L’absurdité ici, ce sont tous les moyens artificiels dont il faut user. N’importe quel imbécile a plus de pouvoir s’il a plus de moyens pour acquérir les artifices nécessaires. Tandis que dans le monde supramental, plus on est conscient et en rapport avec la vérité des choses, plus la volonté a de l’autorité sur la substance. L’autorité est une autorité vraie. Si vous voulez un vêtement, il faut avoir le pouvoir de le faire, un pouvoir réel. Si vous n’avez pas ce pouvoir, eh bien, vous restez nu. Aucun artifice n’est là pour suppléer au manque de pouvoir. Ici, pas une fois sur un million l’autorité n’est une expression de quelque chose de vrai. Tout est formidablement stupide.

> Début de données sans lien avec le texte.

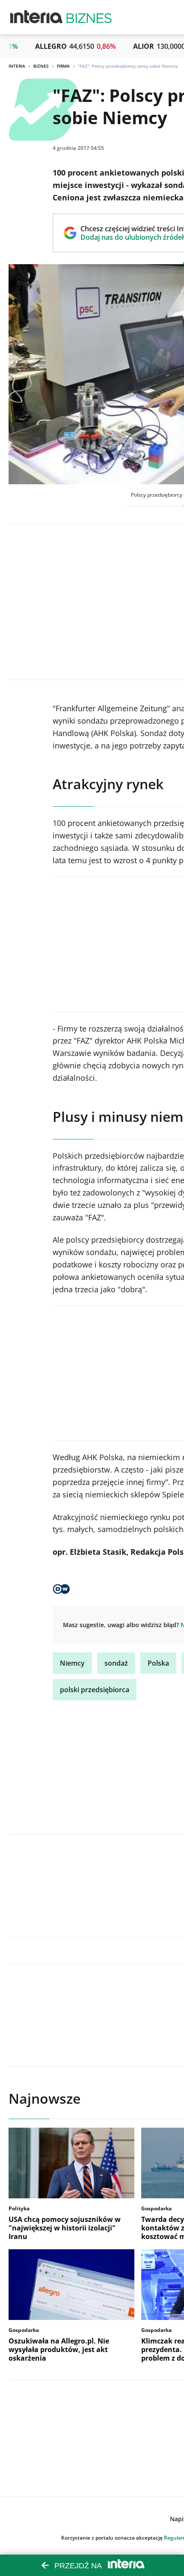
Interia (17, 66)
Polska (158, 1663)
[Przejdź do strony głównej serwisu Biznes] (89, 17)
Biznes (41, 66)
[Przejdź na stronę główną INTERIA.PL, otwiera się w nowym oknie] (36, 17)
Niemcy (72, 1663)
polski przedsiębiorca (94, 1689)
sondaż (116, 1663)
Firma (63, 66)
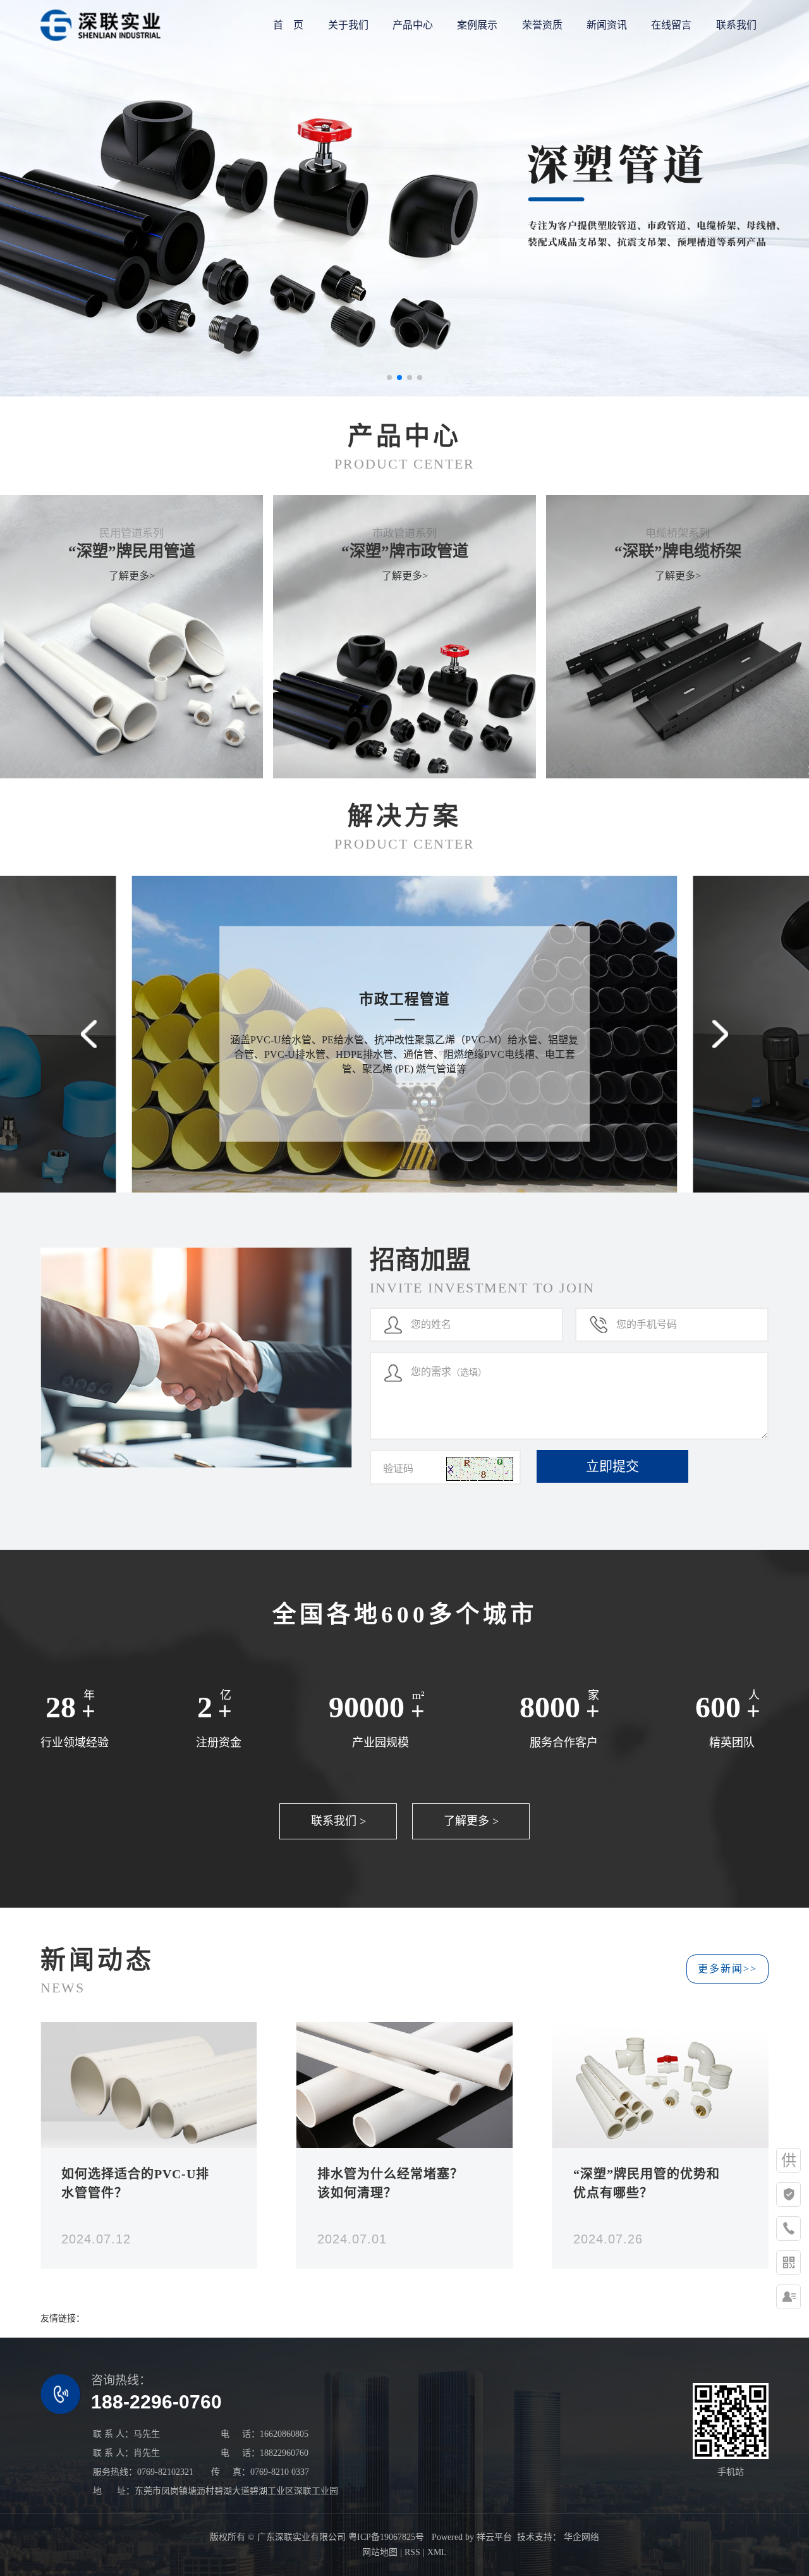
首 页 (288, 25)
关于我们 (348, 25)
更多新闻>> (727, 1968)
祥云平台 (494, 2537)
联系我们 (736, 25)
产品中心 (412, 25)
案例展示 (477, 25)
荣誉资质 (542, 25)
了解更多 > (471, 1821)
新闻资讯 (607, 25)
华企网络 (580, 2537)
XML (437, 2552)
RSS (412, 2552)
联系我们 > (338, 1821)
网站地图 (380, 2552)
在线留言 (671, 25)
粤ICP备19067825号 (386, 2537)
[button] (389, 377)
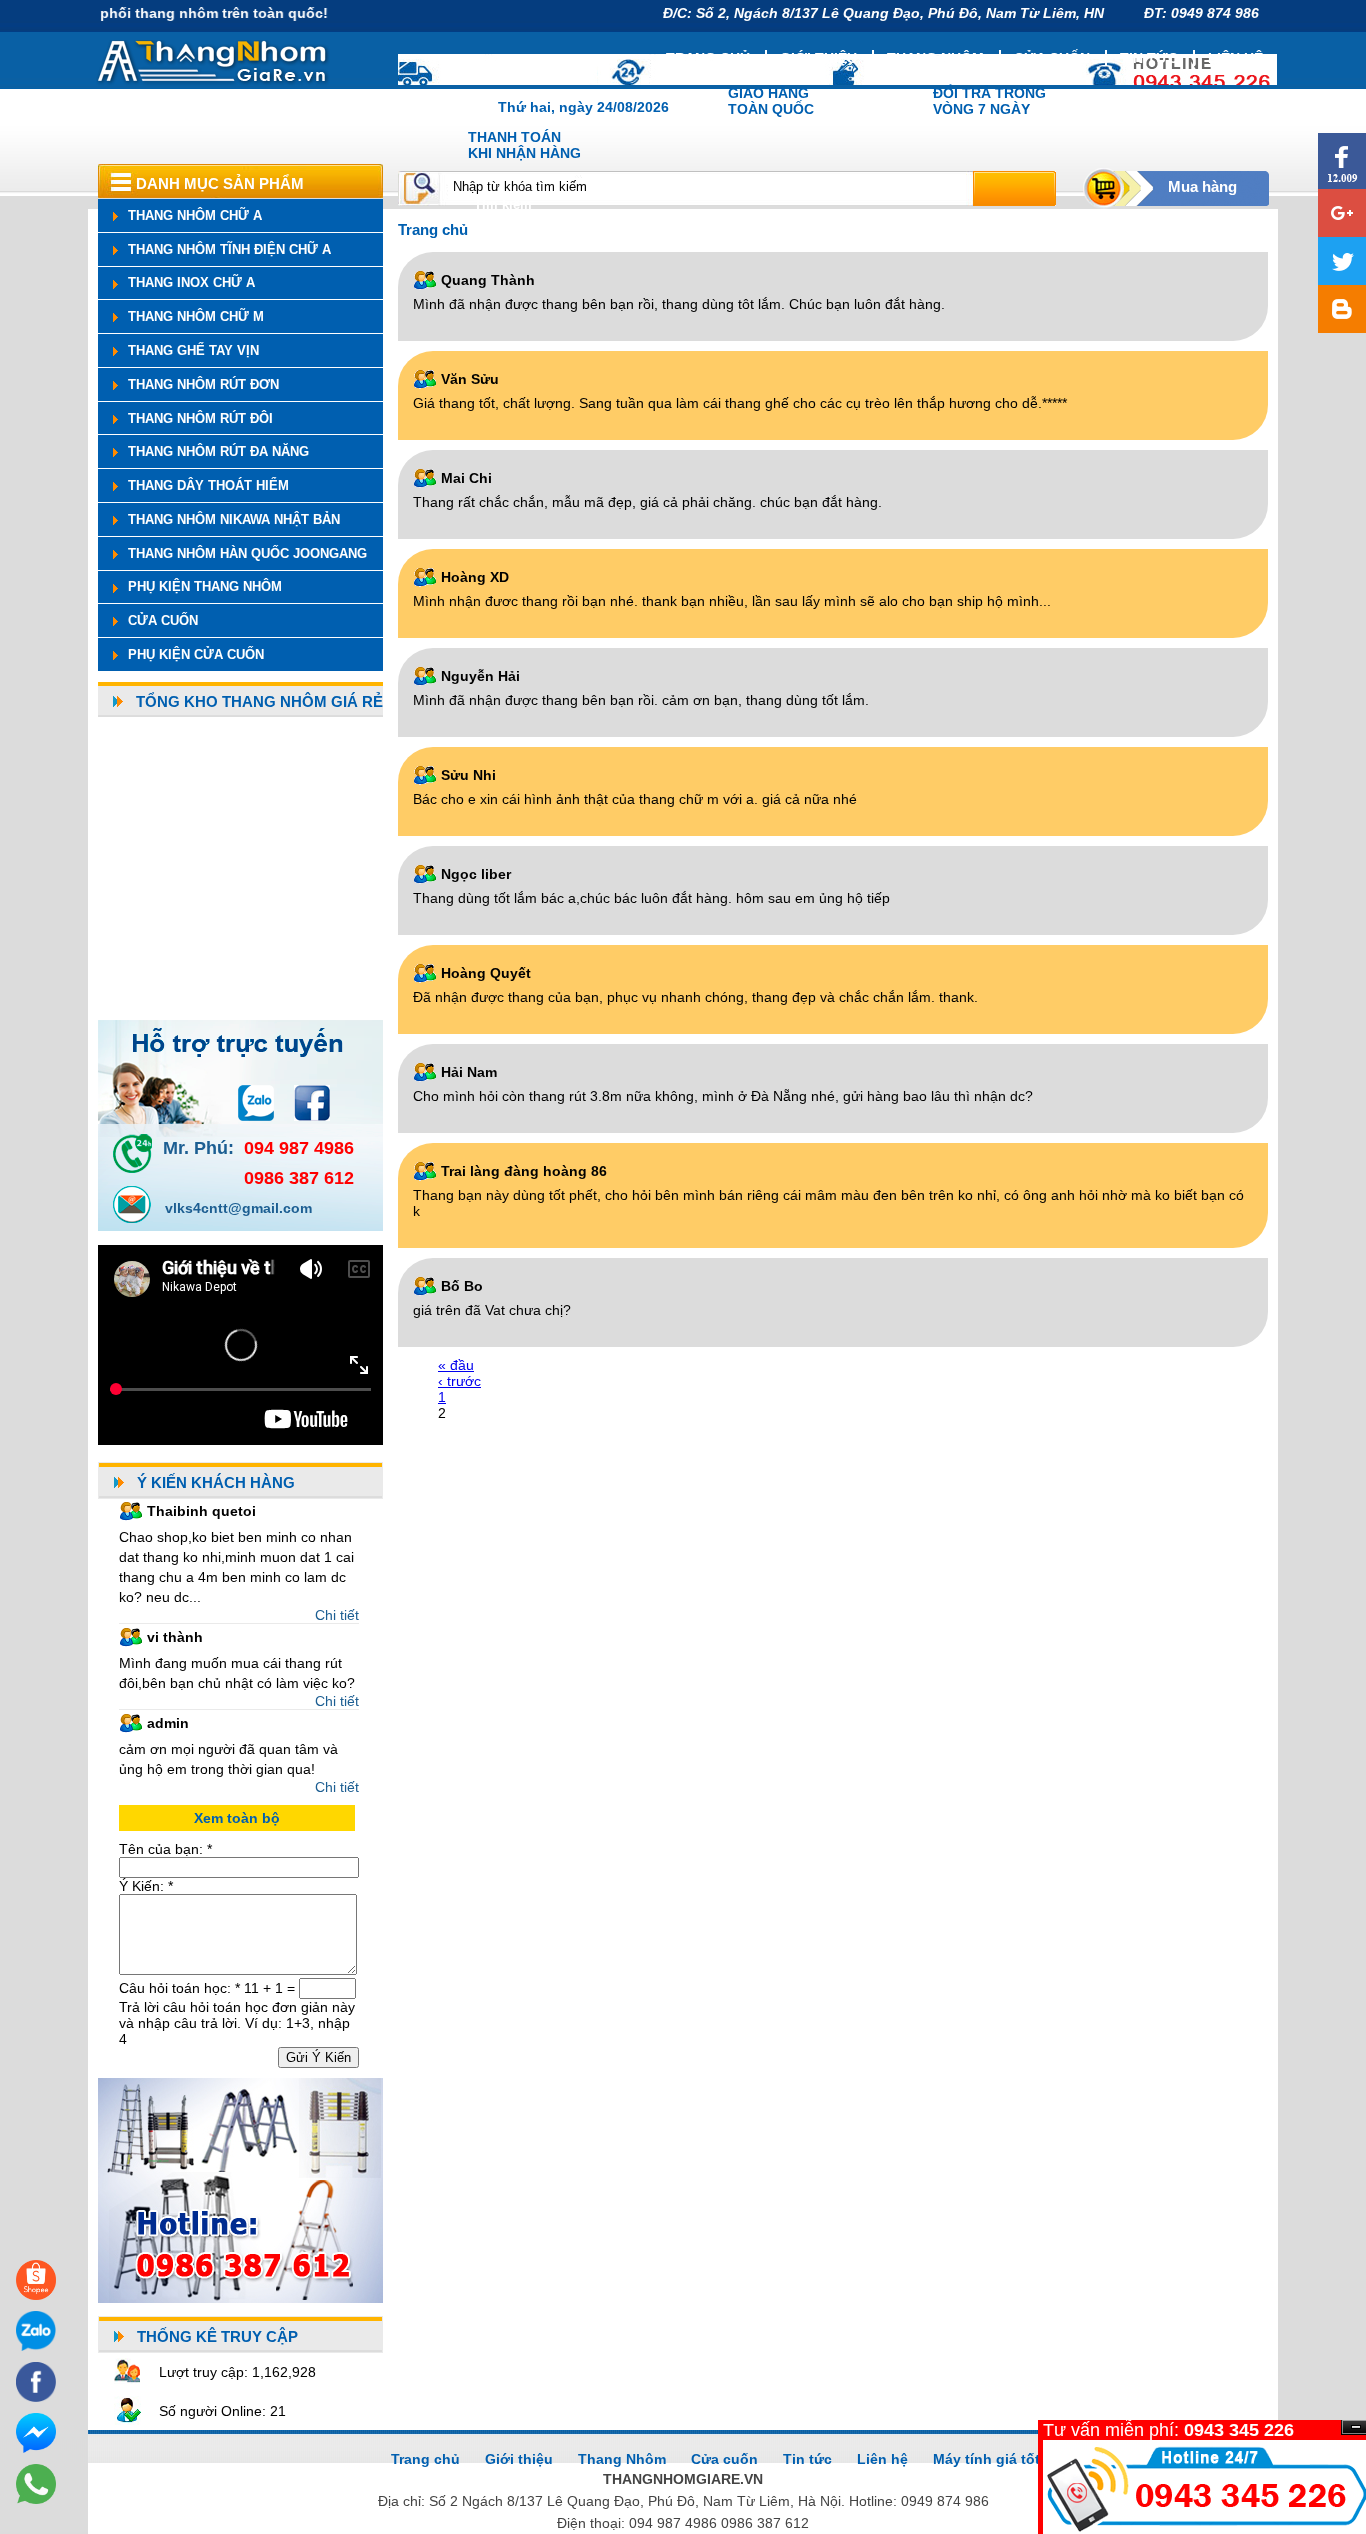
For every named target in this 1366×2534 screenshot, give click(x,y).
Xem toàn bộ (237, 1818)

Quand je suis redescendue — «redescendue», c’est une façon de parler, car ce n’est ni en haut, ni en bas, ni dedans, ni dehors, c’est... quelque part —, il m’a fallu un certain temps pour me réajuster. Je me souviens même d’avoir dit à quelqu’un: «Maintenant, nous allons retomber dans notre stupidité coutumière.» Mais j’ai compris beaucoup de choses et je suis revenue de là avec une force définitive. Maintenant, je sais que notre façon d’évaluer les choses ici-bas, notre petite morale, est sans rapport avec les valeurs du monde supramental.

*

Ces choses de la surface ne sont pas dramatiques. Elles m’apparaissent de plus en plus comme des bulles de savon, surtout depuis le 3 février.

Il y a des gens qui viennent me voir désespérés, en larmes, dans ce qu’ils appellent de terribles souffrances morales; quand je les vois ainsi, je déplace un peu l’aiguille dans ma conscience qui vous contient, et quand ils s’en vont, ils se trouvent tout soulagés. C’est juste comme l’aiguille d’une boussole: on déplace un peu l’aiguille dans la conscience, et c’est fini. Naturellement, ça revient après, à cause de l’habitude. Ce ne sont rien que des bulles de savon.

J’ai connu aussi la souffrance, mais il y avait toujours une partie de moi-même qui savait se tenir en arrière, à l’écart.

La seule chose qui m’apparaisse encore dans le monde comme intolérable, maintenant, ce sont toutes les détériorations physiques, les souffrances physiques, la laideur, l’impuissance à exprimer cette capacité de beauté qui est en chaque être. Mais ça aussi, ce sera conquis un jour. Là aussi, le pouvoir viendra un jour de déplacer un peu l’aiguille. Seulement, il faut monter plus haut dans la conscience: plus on veut descendre dans la matière, plus il faut s’élever dans la conscience. Cela demandera du temps. Sri Aurobindo avait sûrement raison quand il parlait de quelques siècles.